Reading text section start

26th Chief Justice of the Wisconsin Supreme Court
- In office April 29, 2015 – April 30, 2021
- Preceded by: Shirley Abrahamson
- Succeeded by: Annette Ziegler

Justice of the Wisconsin Supreme Court
- In office August 1, 2003 – July 31, 2023
- Preceded by: William A. Bablitch
- Succeeded by: Janet Protasiewicz

Judge of the Wisconsin Court of Appeals District IV
- In office August 1, 1996 – July 31, 2003
- Preceded by: Paul C. Gartzke
- Succeeded by: Paul B. Higginbotham

Personal details
- Born: Patience Drake July 7, 1940 (age 86) Joliet, Illinois, U.S.
- Spouse: George Roggensack
- Children: 3
- Education: Drake University (BA); University of Wisconsin, Madison (JD);

= Patience D. Roggensack =

American judge (born 1940)

Patience Drake Roggensack (née Drake; born July 7, 1940) is a retired American attorney and jurist. She served as the 26th chief justice of the Wisconsin Supreme Court from 2015 to 2021. Concurrently, she served for 20 years on the high court, from 2003 through 2023.

Reading text section end
Input data section start

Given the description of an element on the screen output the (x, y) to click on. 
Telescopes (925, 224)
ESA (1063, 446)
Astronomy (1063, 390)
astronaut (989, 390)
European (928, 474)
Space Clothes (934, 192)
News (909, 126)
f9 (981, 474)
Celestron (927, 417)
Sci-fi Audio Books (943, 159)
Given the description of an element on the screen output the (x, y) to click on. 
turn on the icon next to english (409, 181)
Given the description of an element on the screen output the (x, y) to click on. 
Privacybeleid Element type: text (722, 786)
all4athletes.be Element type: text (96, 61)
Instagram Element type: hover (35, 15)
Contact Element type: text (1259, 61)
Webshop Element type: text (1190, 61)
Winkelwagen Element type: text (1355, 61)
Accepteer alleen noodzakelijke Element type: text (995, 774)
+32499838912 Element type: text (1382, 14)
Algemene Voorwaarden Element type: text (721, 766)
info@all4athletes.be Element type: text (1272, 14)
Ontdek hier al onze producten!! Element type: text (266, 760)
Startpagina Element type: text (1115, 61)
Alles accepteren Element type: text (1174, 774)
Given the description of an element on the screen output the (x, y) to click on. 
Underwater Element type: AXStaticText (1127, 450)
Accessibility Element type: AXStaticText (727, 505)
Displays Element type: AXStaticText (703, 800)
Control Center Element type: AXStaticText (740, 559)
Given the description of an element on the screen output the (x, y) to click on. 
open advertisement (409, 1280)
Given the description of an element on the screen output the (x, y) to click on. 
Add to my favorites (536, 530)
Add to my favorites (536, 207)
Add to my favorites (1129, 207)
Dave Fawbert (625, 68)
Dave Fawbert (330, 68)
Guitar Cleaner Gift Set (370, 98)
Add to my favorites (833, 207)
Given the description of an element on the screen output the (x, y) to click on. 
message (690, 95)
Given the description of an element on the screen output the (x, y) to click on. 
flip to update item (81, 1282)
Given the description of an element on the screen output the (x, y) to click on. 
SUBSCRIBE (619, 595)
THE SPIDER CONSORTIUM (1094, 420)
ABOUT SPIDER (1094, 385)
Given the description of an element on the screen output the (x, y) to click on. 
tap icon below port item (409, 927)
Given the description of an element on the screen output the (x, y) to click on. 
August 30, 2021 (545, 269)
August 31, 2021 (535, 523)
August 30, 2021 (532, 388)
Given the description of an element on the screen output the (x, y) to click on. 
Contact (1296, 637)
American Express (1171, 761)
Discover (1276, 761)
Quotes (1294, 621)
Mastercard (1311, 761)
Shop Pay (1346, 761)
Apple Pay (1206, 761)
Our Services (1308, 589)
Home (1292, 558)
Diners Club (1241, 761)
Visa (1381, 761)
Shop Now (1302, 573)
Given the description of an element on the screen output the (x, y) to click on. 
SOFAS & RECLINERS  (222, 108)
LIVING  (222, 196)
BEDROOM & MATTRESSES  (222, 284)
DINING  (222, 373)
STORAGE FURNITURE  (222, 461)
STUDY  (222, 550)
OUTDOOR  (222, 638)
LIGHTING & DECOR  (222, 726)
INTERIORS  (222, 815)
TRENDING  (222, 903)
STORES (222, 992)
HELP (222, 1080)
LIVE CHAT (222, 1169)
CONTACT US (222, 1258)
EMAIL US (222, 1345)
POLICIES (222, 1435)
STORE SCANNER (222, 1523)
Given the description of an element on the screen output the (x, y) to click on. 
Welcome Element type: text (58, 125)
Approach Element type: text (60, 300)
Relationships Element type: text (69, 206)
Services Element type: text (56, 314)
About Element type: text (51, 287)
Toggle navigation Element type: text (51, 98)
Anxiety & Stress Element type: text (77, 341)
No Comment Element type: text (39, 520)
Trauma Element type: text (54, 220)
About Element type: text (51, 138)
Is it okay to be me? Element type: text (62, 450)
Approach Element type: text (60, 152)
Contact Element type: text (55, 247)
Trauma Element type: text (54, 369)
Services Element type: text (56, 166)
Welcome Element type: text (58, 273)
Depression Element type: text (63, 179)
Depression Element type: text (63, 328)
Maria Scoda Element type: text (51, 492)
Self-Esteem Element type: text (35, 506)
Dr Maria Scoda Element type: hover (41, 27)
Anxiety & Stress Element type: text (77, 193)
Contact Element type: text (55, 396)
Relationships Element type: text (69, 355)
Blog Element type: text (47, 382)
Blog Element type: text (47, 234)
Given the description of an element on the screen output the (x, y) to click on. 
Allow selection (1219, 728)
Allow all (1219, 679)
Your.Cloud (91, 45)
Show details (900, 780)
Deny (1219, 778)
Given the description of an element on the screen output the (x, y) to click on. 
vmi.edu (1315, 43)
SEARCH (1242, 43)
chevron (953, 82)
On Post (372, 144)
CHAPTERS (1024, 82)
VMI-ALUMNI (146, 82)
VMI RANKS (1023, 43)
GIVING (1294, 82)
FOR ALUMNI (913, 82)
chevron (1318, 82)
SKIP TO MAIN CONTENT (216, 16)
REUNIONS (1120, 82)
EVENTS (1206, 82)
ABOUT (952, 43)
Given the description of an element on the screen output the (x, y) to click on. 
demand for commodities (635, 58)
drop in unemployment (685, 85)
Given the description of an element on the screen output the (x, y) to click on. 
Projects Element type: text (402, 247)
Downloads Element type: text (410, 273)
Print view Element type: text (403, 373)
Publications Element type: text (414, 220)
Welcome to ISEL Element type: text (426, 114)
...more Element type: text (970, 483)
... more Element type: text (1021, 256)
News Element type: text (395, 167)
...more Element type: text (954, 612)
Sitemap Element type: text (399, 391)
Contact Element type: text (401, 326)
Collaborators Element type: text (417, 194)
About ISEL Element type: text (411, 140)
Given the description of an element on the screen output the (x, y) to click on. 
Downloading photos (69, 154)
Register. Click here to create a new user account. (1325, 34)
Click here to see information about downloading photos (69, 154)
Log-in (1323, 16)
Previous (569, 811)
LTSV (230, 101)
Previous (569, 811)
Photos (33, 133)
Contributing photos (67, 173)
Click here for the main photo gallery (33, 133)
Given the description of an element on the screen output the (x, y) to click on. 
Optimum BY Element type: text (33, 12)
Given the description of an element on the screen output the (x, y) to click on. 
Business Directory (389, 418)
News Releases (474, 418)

Input data section end

# Your tasks:
A. Reproduce the part of the Patience D. Roggensack text that begins with the words containing "Personal details" and ends with "2003 through 2023.".
B. According to the Patience D. Roggensack text, who succeeded her as chief justice of the Wisconsin Supreme Court?
C. Pick up the Patience D. Roggensack text where it stops and keep writing it.

# Solved problems:
A.
Personal details
- Born: Patience Drake July 7, 1940 (age 86) Joliet, Illinois, U.S.
- Spouse: George Roggensack
- Children: 3
- Education: Drake University (BA); University of Wisconsin, Madison (JD);

= Patience D. Roggensack =

American judge (born 1940)

Patience Drake Roggensack (née Drake; born July 7, 1940) is a retired American attorney and jurist. She served as the 26th chief justice of the Wisconsin Supreme Court from 2015 to 2021. Concurrently, she served for 20 years on the high court, from 2003 through 2023.

B. Annette Ziegler

C.
==Early life and career==
Patience Drake was born in Joliet, Illinois. She graduated from Lockport Township High School in Lockport, Illinois; she then received her bachelor's degree from Drake University in 1962. After this, she worked at several universities as a research assistant before attending the University of Wisconsin Law School, where she graduated with a Juris Doctor degree in 1980.

After graduating law school, Roggensack practiced law in Madison, Wisconsin, for 16 years. This included work at the firm of DeWitt Ross & Stevens S.C., where she served as co-chairwoman of the litigation section.

==Judicial career==
In 1995, Roggensack unsuccessfully ran for the Wisconsin Supreme Court.

In 1996, Roggensack was elected to the Wisconsin Court of Appeals, narrowly defeating Milwaukee attorney Erica Eisinger in the spring general election for a seat being vacated by outgoing justice Paul C. Gartzke. The victory was narrow, coming after a heated race. Roggensack lost in Dane County, but won in the other counties in the district (aided by effective television advertisements run by her campaign). She served seven years on the Court of Appeals District IV, which was composed of most of central and southwestern Wisconsin, being reelected in 2002 without opposition.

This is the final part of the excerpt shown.